→ Description of the task:
Copy out word for word the lines from the one containing "Image resolution: width=1636" to the one containing "Action: (x=1041, y=462)", both included.

→ The records:

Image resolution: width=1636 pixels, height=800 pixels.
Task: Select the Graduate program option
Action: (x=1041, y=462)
--
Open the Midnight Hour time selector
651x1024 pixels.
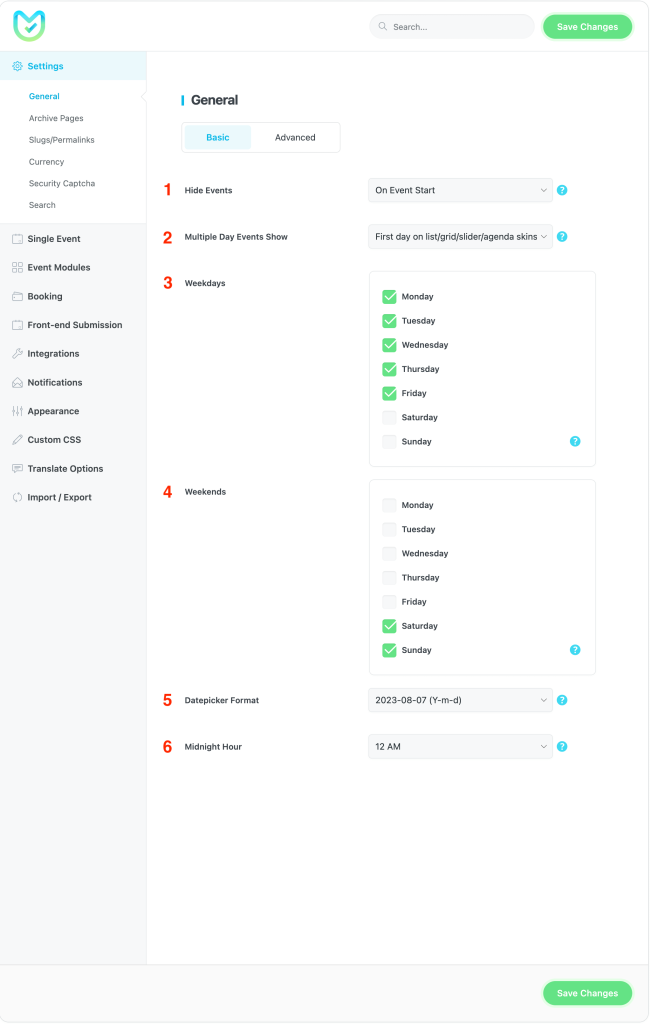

→ Solution:
Image resolution: width=1636 pixels, height=800 pixels.
Task: Select the Graduate program option
Action: (x=1041, y=462)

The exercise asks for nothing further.